* Task input:
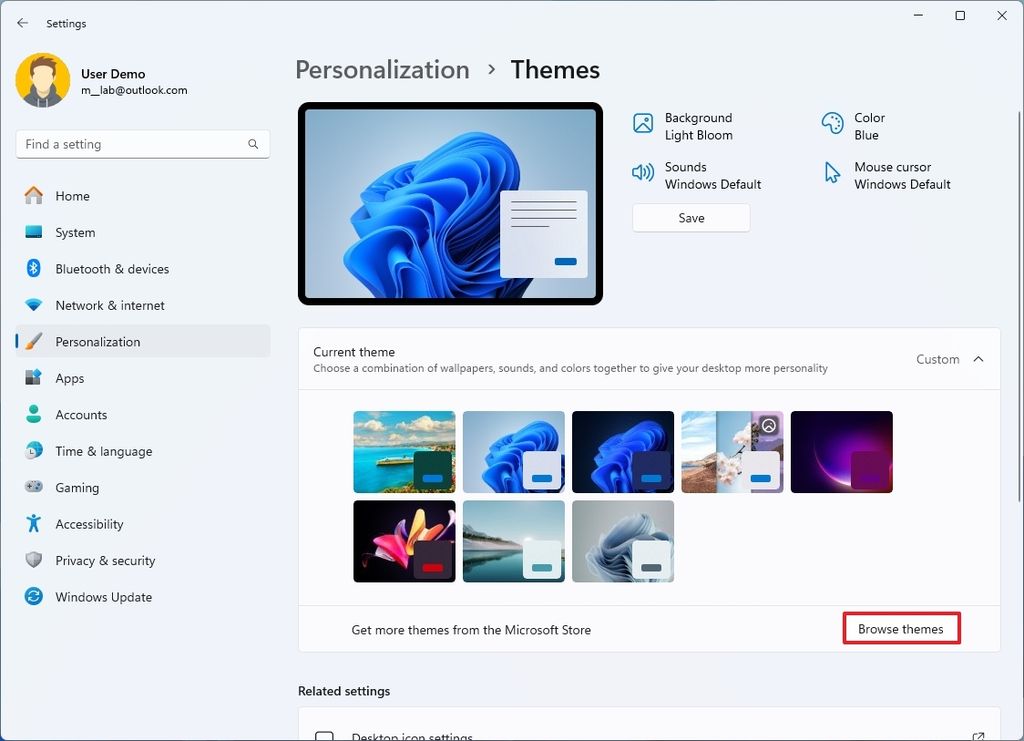Image resolution: width=1024 pixels, height=741 pixels.
Task: Click the cloud badge on the flower theme
Action: (766, 425)
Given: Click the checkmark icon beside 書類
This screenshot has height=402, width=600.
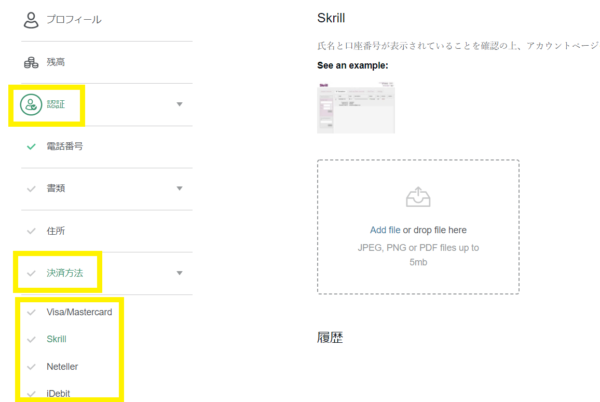Looking at the screenshot, I should coord(31,188).
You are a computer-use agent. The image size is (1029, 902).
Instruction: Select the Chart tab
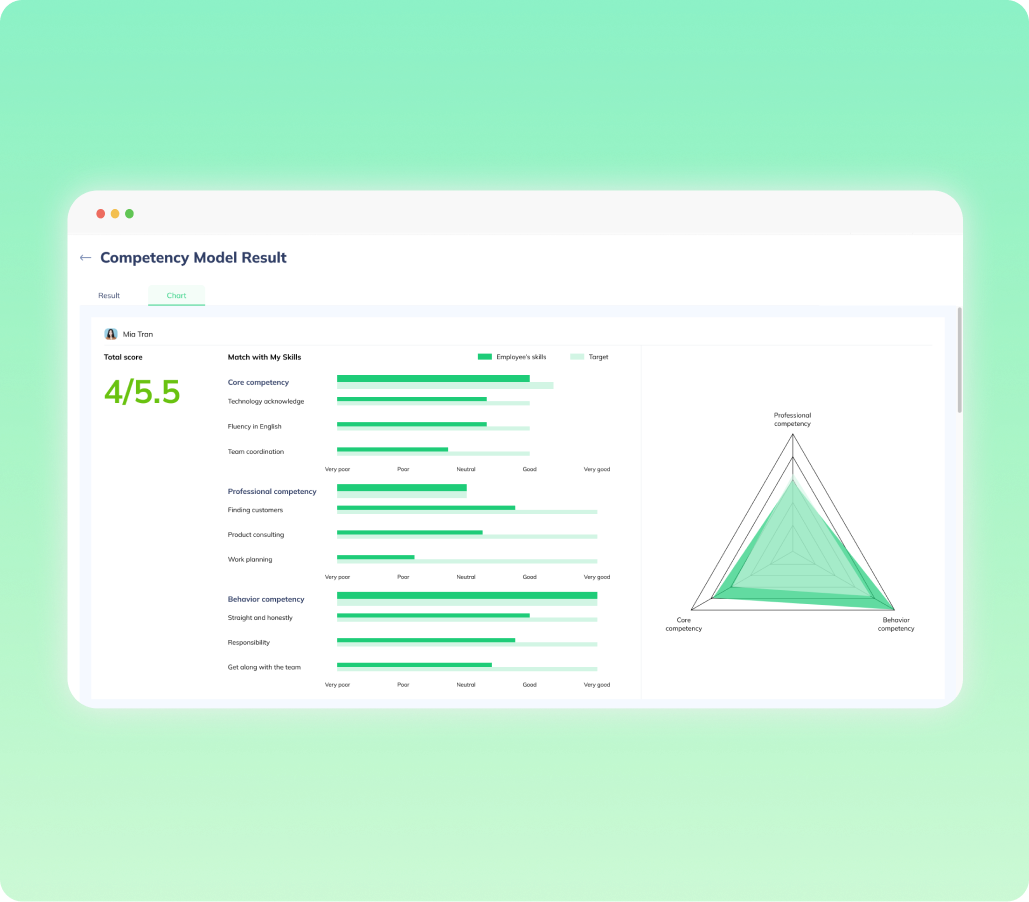[x=176, y=296]
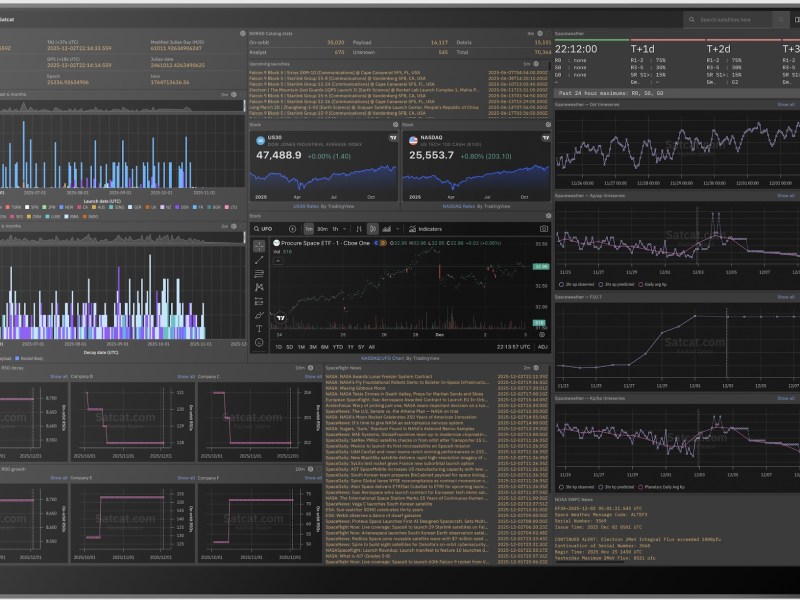Select the trend line drawing tool

pyautogui.click(x=259, y=258)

* Required action: Write the lines out exactly, beginning at the line that holds "Given: Click the checkmark icon beside 書類" and stopping after the last line of the entries; include no pictures.

* Answer area:
Given: Click the checkmark icon beside 書類
This screenshot has height=402, width=600.
Looking at the screenshot, I should coord(31,188).
You are a computer-use agent. The image size is (1029, 902).
Instruction: Select the Chart tab
[x=176, y=296]
Select the trend line drawing tool

pyautogui.click(x=259, y=258)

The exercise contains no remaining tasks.